The ultra-Lutherans attacked the catechism with great bitterness, the assault being led by Heshusius and Flacius Illyricus. Maximilian II. remonstrated against it as an infringement of the peace of Augsburg. A conference was held at Maulbronn in April 1564, and a personal attack was made on the elector at the diet of Augsburg in 1566, but the defence was well sustained, and the Heidelberg book rapidly passed beyond the bounds of the Palatinate (where indeed it suffered eclipse from 1576 to 1583, during the electorate of Louis), and gained an abundant success not only in Germany (Hesse, Anhalt, Brandenburg and Bremen) but also in the Netherlands (1588), and in the Reformed churches of Hungary, Transylvania and Poland. It was officially recognized by the synod of Dort in 1619, passed into France, Britain and America, and probably shares with the De imitatione Christi and The Pilgrim’s Progress the honour of coming next to the Bible in the number of tongues into which it has been translated.
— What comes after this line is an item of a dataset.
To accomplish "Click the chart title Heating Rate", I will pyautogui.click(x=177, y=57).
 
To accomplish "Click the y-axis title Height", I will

This wide acceptance and high esteem are due largely to an avoidance of polemical and controversial subjects, and even more to an absence of the controversial spirit. There is no mistake about its Protestantism, even when we omit the unhappy addition made to answer 80 by Frederick himself (in indignant reply to the ban pronounced by the Council of Trent), in which the Mass is described as “nothing else than a denial of the one sacrifice and passion of Jesus Christ, and an accursed idolatry”—an addition which is the one blot on the ἐπιείκεια of the catechism. The work is the product of the best qualities of head and heart, and its prose is frequently marked by all the beauty of a lyric. It follows the plan of the epistle to the Romans (excepting chapters ix.-xi.) and falls into three parts: Sin, Redemption and the New Life. This arrangement alone would mark it out from the normal reformation catechism, which runs along the stereotyped lines of Decalogue, Creed, Lord’s Prayer, Church and Sacraments. These themes are included, but are shown as organically related. The Commandments, e.g. “belong to the first part so far as they are a mirror of our sin and misery, but also to the third part, as being the rule of our new obedience and Christian life.” The Creed—a panorama of the sublime facts of redemption—and the sacraments find their place in the second part; the Lord’s Prayer (with the Decalogue) in the third.

See The Heidelberg Catechism, the German Text, with a Revised Translation and Introduction, edited by A. Smellie (London, 1900).